In one implementation of the preceding method aspect, prior to the delivering step one of a precast concrete pedestal unit or a bridge unit is supported at least in part within the channel on the multiple supports, and during the allowing step a bottom portion of the one of the precast concrete pedestal unit or the bridge unit becomes embedded in the cured-in-place concrete.

In one implementation of the preceding method aspect, each of the multiple supports includes a top recess therein or channel member thereon and the one of the precast concrete pedestal unit or the bridge unit is supported by the top recess or channel member.

In one implementation of the preceding method aspect, the top recess or channel member of each of the multiple supports of the first precast concrete foundation unit extends from within the channel to the first elongated upright wall member and during the delivering step the delivered concrete located between the bottom portion and the second elongated upright wall member is set to a first elevation and the delivered concrete located between the bottom portion and the first elongated upright wall member is set to a second elevation that is lower than the first elevation.

In one implementation of the preceding method aspect, the method includes the further steps of: receiving at the construction site a precast concrete wingwall foundation unit; prior to the delivering step, placing the precast concrete wingwall foundation unit at one end of the first precast concrete foundation unit such that reinforcement extends from the precast concrete wingwall unit and into the channel; and as a result of the delivering and allowing steps, the reinforcement that extends from the precast concrete wingwall unit and into the channel becomes embedded in the cured-in-place concrete.

In one implementation of the preceding method aspect, the precast concrete wingwall foundation unit includes a bottom surface and a top surface, the bottom surface wider than the top surface.

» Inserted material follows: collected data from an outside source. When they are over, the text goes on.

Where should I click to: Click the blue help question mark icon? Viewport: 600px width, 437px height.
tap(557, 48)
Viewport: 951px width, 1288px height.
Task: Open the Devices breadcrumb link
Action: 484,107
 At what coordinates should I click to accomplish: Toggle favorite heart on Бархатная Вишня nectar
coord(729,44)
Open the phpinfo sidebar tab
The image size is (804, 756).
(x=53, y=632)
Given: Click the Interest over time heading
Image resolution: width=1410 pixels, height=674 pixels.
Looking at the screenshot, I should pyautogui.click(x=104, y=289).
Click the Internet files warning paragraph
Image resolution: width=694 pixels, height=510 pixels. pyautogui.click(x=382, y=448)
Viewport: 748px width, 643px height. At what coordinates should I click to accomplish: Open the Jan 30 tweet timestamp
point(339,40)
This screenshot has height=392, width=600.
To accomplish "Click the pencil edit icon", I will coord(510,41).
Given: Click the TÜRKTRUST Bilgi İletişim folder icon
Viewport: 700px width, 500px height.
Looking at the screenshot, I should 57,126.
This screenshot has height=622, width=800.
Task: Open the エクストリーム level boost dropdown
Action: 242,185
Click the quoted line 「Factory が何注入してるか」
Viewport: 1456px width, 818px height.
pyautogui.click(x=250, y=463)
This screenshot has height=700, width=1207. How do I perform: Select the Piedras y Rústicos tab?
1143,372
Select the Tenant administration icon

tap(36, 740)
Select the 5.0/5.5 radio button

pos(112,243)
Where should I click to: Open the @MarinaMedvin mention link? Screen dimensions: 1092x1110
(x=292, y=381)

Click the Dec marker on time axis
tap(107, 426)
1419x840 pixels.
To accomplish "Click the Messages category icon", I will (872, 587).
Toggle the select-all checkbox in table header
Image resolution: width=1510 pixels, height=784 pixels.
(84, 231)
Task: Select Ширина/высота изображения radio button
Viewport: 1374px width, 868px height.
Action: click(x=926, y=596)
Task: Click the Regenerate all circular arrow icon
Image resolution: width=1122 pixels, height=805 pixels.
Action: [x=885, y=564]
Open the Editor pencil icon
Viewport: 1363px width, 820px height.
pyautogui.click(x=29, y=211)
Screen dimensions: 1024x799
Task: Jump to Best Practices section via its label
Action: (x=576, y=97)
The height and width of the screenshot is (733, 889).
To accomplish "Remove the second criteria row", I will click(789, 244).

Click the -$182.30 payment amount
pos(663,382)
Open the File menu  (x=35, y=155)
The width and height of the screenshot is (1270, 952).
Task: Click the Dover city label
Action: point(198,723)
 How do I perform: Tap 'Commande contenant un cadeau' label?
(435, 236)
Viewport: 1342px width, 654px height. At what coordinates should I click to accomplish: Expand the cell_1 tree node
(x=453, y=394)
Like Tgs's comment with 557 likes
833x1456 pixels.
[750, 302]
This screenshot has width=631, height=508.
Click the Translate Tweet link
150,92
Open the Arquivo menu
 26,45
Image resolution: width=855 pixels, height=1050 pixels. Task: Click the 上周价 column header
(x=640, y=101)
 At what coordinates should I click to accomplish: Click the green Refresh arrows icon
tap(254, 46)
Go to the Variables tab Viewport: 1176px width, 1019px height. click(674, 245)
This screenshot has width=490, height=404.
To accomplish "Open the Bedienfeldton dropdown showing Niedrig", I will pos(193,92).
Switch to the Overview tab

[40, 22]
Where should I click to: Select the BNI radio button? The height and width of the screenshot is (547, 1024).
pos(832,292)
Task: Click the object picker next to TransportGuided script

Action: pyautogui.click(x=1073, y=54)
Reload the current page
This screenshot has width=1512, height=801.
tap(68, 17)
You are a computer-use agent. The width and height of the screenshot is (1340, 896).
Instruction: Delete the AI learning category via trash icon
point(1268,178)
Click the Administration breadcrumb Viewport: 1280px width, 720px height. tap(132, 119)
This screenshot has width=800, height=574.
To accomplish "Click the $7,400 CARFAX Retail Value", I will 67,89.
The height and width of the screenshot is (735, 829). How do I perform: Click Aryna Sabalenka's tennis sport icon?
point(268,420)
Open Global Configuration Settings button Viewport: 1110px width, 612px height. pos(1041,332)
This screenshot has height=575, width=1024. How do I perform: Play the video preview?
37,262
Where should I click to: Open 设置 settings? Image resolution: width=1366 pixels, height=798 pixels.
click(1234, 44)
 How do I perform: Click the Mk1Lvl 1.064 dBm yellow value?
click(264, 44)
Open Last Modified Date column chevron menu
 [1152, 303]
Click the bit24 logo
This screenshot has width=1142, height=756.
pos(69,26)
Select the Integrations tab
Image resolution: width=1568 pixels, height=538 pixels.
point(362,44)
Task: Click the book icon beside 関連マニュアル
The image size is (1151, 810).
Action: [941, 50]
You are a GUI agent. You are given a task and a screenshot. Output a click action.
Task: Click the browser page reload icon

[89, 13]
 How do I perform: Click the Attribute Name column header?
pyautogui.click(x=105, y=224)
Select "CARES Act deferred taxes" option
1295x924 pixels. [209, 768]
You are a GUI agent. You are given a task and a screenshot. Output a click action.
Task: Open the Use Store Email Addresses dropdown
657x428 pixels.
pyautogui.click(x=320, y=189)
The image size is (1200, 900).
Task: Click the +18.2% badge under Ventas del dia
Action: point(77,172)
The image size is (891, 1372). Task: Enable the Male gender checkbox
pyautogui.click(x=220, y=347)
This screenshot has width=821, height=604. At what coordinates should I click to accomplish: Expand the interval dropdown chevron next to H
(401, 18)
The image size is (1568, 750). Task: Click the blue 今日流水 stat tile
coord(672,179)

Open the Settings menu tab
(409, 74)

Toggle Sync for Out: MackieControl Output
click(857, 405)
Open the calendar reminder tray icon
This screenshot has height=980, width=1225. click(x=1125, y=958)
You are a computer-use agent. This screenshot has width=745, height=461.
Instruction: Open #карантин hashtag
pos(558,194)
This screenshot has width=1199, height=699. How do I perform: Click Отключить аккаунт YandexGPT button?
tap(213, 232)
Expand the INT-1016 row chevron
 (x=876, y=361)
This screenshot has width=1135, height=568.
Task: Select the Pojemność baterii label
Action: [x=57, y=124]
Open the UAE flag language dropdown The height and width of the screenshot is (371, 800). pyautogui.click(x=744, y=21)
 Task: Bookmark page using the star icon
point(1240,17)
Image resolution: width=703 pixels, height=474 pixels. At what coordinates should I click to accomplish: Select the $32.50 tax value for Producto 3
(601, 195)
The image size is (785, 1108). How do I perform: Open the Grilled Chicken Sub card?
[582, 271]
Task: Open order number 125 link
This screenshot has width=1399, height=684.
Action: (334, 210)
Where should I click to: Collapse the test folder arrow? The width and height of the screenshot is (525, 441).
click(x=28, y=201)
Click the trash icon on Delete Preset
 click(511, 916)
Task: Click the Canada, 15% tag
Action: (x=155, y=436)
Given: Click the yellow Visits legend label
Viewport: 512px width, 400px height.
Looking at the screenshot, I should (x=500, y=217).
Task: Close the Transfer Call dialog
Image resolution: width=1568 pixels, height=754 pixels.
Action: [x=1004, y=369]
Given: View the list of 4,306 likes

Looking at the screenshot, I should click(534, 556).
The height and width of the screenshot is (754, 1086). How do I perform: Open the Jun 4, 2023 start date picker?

In a further aspect, a method of constructing a combination precast and cast-in-place concrete foundation structure involves: utilizing a precast concrete foundation unit having a first elongated upright wall member and a second elongated upright wall member spaced apart from the first elongated upright wall member to define a channel therebetween, and at least one upright support extending laterally across the channel and interconnecting the first elongated upright wall member and the second elongated upright wall member, wherein an inner side of the first elongated upright wall member includes a first lengthwise recess facing the channel and an inner side of the second upright wall member includes a second lengthwise recess facing the channel in opposed and aligned relationship with the first lengthwise recess, wherein the upright support includes a plurality of through openings; subsequent to casting of the precast concrete foundation unit, inserting a first plurality of elongated metal reinforcement members into the channel such that each elongated metal reinforcement member extends laterally between the first lengthwise recess and the second lengthwise recess with a first end of the elongated metal reinforcement member positioned in the first lengthwise recess and a second end of the elongated metal reinforcement member positioned in the second lengthwise recess; subsequent to casting of the precast concrete foundation unit, inserting a second plurality of elongated metal reinforcement members through the through openings such that each elongated metal reinforcement member of the second plurality extends generally parallel to the first and second elongated upright wall members; subsequent to casting of the precast concrete foundation unit, placing the precast concrete foundation unit at a desired use location of the construction site; delivering concrete into the open cell of the precast concrete foundation unit while the precast concrete foundation unit remains at the desired use location; and allowing the concrete to cure-in-place such that the first plurality of elongated metal reinforcement members and the second plurality of elongated reinforcement members become embedded in the cured-in-place concrete.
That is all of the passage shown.